_AIM OF THE TASK_:
In the data below, find the line that contains "The image size is (1024, 599)." and the line that contains "Screen dimensions: 920x517". Copy both, plus every line between them, exactly.

_THE RECORDS_:
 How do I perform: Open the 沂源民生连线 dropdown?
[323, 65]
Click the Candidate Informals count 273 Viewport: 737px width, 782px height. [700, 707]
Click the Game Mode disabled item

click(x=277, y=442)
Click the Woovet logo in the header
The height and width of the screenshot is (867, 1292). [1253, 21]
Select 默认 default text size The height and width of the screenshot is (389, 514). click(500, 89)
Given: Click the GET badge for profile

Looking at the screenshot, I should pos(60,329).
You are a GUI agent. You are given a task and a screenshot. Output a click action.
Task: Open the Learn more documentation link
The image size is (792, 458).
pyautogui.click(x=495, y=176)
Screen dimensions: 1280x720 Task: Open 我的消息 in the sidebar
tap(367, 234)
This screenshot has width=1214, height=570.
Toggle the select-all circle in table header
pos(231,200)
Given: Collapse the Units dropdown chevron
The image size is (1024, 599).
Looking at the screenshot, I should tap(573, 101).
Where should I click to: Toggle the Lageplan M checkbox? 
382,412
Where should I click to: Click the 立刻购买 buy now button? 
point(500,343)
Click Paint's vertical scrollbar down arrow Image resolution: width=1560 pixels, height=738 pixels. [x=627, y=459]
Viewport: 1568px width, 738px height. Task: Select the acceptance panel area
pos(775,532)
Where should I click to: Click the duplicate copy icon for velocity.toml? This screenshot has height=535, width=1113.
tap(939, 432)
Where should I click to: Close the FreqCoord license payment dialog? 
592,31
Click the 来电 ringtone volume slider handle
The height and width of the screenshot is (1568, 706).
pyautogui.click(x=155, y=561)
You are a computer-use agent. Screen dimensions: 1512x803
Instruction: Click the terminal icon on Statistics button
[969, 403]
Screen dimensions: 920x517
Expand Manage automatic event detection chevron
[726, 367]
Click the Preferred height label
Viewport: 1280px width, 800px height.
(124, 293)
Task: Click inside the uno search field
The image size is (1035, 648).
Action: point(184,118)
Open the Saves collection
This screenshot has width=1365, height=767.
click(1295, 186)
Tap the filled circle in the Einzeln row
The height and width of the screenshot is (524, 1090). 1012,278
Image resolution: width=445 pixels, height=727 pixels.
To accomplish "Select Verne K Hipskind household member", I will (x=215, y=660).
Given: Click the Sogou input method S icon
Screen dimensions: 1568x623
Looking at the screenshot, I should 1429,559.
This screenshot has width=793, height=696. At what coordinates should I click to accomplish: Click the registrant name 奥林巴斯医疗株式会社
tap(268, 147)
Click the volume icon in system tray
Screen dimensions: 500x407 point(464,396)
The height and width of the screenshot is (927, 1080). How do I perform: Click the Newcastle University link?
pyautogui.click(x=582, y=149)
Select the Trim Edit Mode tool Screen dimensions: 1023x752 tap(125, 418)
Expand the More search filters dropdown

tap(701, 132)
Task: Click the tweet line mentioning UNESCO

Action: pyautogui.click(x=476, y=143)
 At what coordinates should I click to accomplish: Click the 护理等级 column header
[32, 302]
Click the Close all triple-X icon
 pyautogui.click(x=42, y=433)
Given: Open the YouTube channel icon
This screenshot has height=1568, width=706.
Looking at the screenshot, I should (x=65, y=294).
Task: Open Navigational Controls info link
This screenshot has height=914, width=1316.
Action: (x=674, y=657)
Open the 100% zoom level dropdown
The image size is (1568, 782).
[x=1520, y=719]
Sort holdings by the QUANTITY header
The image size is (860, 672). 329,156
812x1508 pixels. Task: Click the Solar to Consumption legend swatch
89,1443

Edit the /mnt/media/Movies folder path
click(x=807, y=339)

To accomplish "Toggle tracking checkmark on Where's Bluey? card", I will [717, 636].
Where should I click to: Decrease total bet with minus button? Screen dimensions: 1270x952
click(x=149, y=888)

_TASK RESULT_:
The image size is (1024, 599).
Looking at the screenshot, I should tap(573, 101).
Where should I click to: Toggle the Lageplan M checkbox? 
382,412
Where should I click to: Click the 立刻购买 buy now button? 
point(500,343)
Click Paint's vertical scrollbar down arrow Image resolution: width=1560 pixels, height=738 pixels. [x=627, y=459]
Viewport: 1568px width, 738px height. Task: Select the acceptance panel area
pos(775,532)
Where should I click to: Click the duplicate copy icon for velocity.toml? This screenshot has height=535, width=1113.
tap(939, 432)
Where should I click to: Close the FreqCoord license payment dialog? 
592,31
Click the 来电 ringtone volume slider handle
The height and width of the screenshot is (1568, 706).
pyautogui.click(x=155, y=561)
You are a computer-use agent. Screen dimensions: 1512x803
Instruction: Click the terminal icon on Statistics button
[969, 403]
Screen dimensions: 920x517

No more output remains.